Los hutíes informaron la toma de las islas Gran Hanish y Hanish Menor, en el sur del mar Rojo, mientras fuerzas del gobierno de Yemen apoyadas por Arabia Saudí trataban de recuperar terreno después del avance rebelde en torno al estrecho de Bab el-Mandeb, una ruta de navegación vital como alternativa al estrecho de Ormuz.
La ofensiva llega después de que Irán cerrara de facto el estrecho de Ormuz en los primeros días de la guerra. Desde entonces, Arabia Saudí ha recurrido a Bab el-Mandeb para exportar crudo, de modo que el nuevo avance, junto con la captura del puerto de Moca y de otra isla estratégica la semana pasada, incrementa la presión sobre los envíos saudíes, el suministro mundial de petróleo y los precios.

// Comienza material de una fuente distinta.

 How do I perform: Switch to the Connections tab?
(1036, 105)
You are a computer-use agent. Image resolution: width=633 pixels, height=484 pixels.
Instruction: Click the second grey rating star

La tensión se complica por el daño a un oleoducto saudí cuya reparación, según dos funcionarios informados sobre el asunto, podría tomar semanas tras un ataque del 10 de septiembre. Así, el episodio refuerza la alerta sobre cómo los choques internacionales terminan trasladándose a la economía real, un frente que exige vigilancia y explicaciones de los gobiernos, incluido el gobierno dominicano, cuando el discurso de estabilidad choca con riesgos externos que afectan costos y abastecimiento.